**Source document**

[Begin]

- Born: 1982 (age 42–43) Penticton, British Columbia, Canada
- Genres: Classical; Opera;
- Occupation: Opera singer (soprano)
- Website: laylaclaire.com

= Layla Claire =

Canadian soprano opera singer

Layla Claire (born 1982) is a Canadian soprano opera singer.
==Life and career==
She was born in Penticton, British Columbia. She is a graduate of the Lindemann Young Artist at the Metropolitan Opera, where she made her debut as Tebaldo in Verdi's Don Carlos in 2010. She studied at Université de Montréal and graduated from the Curtis Institute of Music in 2009.
She was awarded the Prix des Amis d'Aix-en-Provence for best Mozart performance for her 2012 European debut as Sandrina (La finta giardiniera) and has since made acclaimed debuts at the Salzburg Festival as Donna Elvira (Don Giovanni), Opernhaus Zürich as the Governess (The Turn of the Screw), Washington National Opera as Blanche de la Force (Dialogues des Carmélites), Canadian Opera Company as Fiordiligi (Cosi fan tutte), Glyndebourne Festival Opera as Donna Anna (Don Giovanni), Händel-Festspiele Karlsruhe as Tusnelda (Arminio), and returned to the stage of the Metropolitan Opera as Anne Truelove (The Rake's Progress). Ms. Claire has worked with major conductors including Tilson-Thomas, Nézet-Séguin, Haitink, Langrée and Hrůša in works by Mahler, Beethoven, Haydn, Mozart and Dvořák. She sang Cathy in the French stage premiere of Herrmann's Wuthering Heights in Nancy in May 2019 conducted by Jacques Lacombe.

[End]

**Records provided**
[Begin]

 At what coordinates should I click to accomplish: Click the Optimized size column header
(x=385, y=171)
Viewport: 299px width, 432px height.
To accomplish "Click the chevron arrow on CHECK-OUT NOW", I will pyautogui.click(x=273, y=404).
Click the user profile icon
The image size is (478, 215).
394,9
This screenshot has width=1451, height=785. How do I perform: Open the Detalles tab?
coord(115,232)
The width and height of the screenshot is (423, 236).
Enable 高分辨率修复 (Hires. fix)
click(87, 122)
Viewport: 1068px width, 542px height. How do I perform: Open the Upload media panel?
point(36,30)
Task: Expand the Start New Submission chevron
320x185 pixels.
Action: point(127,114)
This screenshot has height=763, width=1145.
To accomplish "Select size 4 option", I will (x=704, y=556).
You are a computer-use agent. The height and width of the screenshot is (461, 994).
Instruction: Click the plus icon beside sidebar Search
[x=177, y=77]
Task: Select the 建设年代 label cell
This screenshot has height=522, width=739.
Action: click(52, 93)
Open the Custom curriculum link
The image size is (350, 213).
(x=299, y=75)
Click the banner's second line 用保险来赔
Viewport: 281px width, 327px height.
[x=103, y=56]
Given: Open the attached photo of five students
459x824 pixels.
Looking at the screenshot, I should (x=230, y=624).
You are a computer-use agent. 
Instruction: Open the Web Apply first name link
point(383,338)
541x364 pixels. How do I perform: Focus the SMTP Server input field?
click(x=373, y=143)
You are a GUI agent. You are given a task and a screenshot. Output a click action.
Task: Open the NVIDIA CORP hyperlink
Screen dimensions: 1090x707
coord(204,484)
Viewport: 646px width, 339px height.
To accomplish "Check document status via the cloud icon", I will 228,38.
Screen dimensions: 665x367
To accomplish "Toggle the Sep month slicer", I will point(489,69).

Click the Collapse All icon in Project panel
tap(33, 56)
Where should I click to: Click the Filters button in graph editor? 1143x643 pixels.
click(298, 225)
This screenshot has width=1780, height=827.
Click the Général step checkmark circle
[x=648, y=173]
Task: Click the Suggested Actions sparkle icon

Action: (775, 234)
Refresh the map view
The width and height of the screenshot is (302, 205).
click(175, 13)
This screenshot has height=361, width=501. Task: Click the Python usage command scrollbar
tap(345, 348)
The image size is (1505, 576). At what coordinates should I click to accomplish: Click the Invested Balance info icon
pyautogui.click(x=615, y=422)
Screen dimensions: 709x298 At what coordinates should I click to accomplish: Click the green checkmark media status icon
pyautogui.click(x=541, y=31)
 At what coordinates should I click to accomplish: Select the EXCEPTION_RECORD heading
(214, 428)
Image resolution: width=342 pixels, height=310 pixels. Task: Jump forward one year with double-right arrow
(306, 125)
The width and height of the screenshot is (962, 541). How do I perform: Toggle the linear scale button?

[End]

**Short problem 1**
According to the biography of Layla Claire, which role did she sing for her Metropolitan Opera debut in 2010?
**Short problem 2**
Carry on the biography of Layla Claire from the point where it ends.

**Result 1**
Tebaldo in Verdi's Don Carlos.

**Result 2**
==Operatic Repertoire==
Layla Claire's repertoire includes:

- Countess, The Marriage of Figaro (Mozart)
- Pamina, Die Zauberflöte (Mozart)
- Sandrina, La finta giardiniera (Mozart)
- Fiordiligi, Così fan tutte (Mozart)
- Donna Anna, Donna Elvira, Don Giovanni (Mozart)
- Helena, A Midsummer Night's Dream (Britten)
- Governess, The Turn of the Screw (Britten)
- Blanche, Dialogues of the Carmelites (Poulenc)
- Anne Trulove, The Rake's Progress (Stravinsky)
- Tusnelda, Arminio (Handel)

==Awards==
- 2010 The Hildegard Behrens Foundation Award.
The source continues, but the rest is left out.